For the wider picture on how models pick and quote sources, see what LLM SEO actually is and the rest of the AI Search · GEO channel.
Frequently asked questions
What is llms.txt?
llms.txt is a proposed standard — a Markdown file placed at the root of your domain (yourdomain.com/llms.txt) that gives AI models a curated summary of your site and a list of its most important pages with short descriptions. It was proposed by Answer.AI in September 2024 as an AI-era sibling to robots.txt and sitemap.xml.
Do ChatGPT, Perplexity, or Google actually read llms.txt?
There is no public confirmation that any major AI engine uses llms.txt as a ranking or retrieval signal, and Google’s May 2026 guidance explicitly says the file is unnecessary. When we shipped an instrumented file on this site, named AI crawlers fetched it zero times over the logged window.

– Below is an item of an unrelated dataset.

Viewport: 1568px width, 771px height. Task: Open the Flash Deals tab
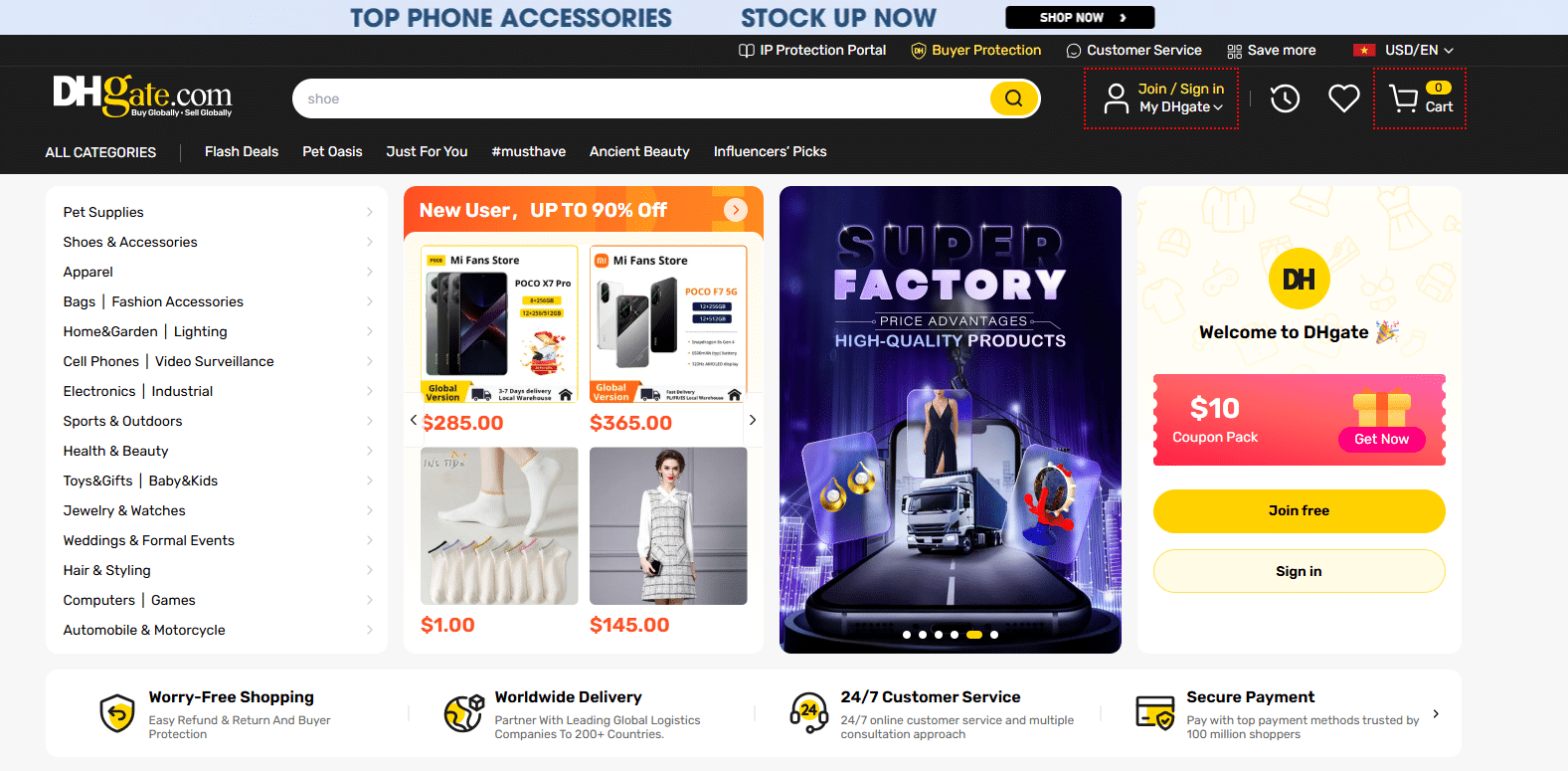[242, 151]
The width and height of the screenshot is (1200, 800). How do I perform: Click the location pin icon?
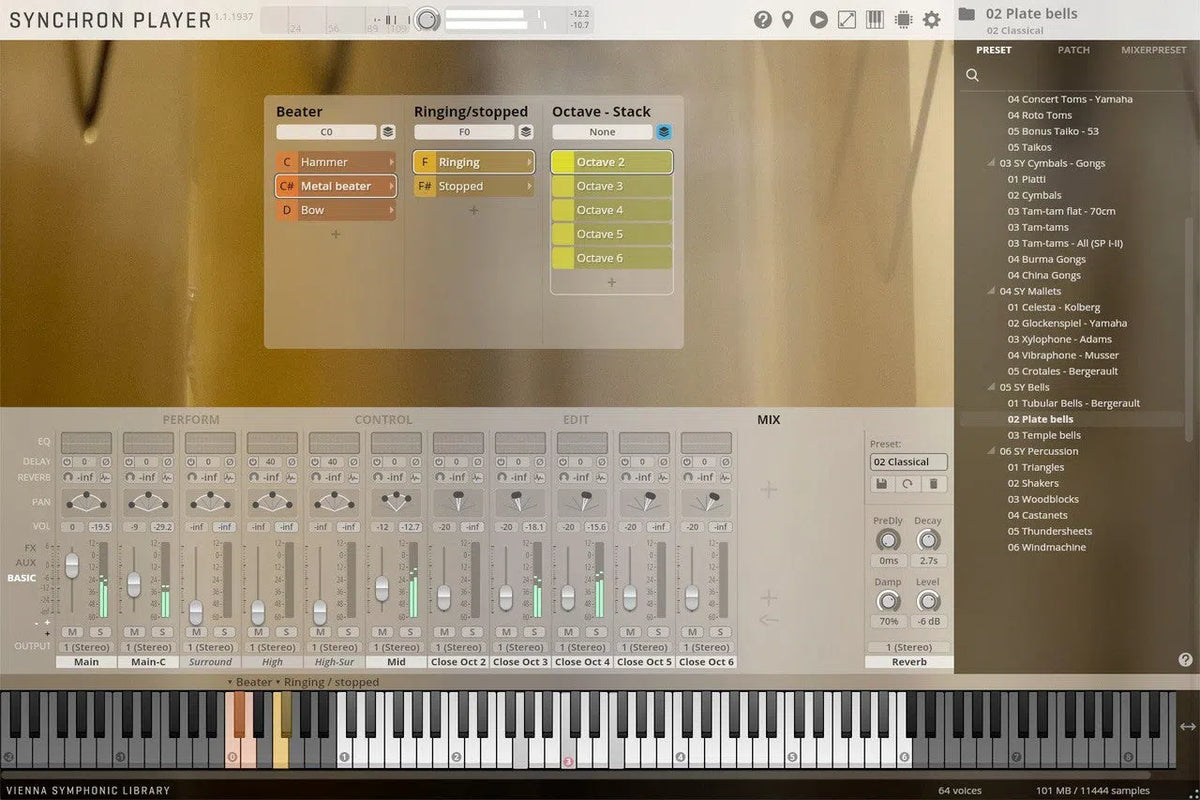788,20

Should I add an llms.txt file to my site?
If your platform generates one automatically, leave it on — it’s cheap and harmless. But don’t pay to have one built and don’t treat a missing llms.txt as an SEO problem. Spend the effort on retrieval fundamentals — crawlability, plainly-stated answers, extractable structure, and a corroborated entity — which demonstrably influence whether a model cites you.
Is llms.txt the same as an XML sitemap?
No. A sitemap lists your URLs for traditional search crawlers and is actively consumed by Google and Bing. llms.txt is a Markdown summary aimed at AI models, and unlike sitemaps it has no committed consumers among the major AI engines yet.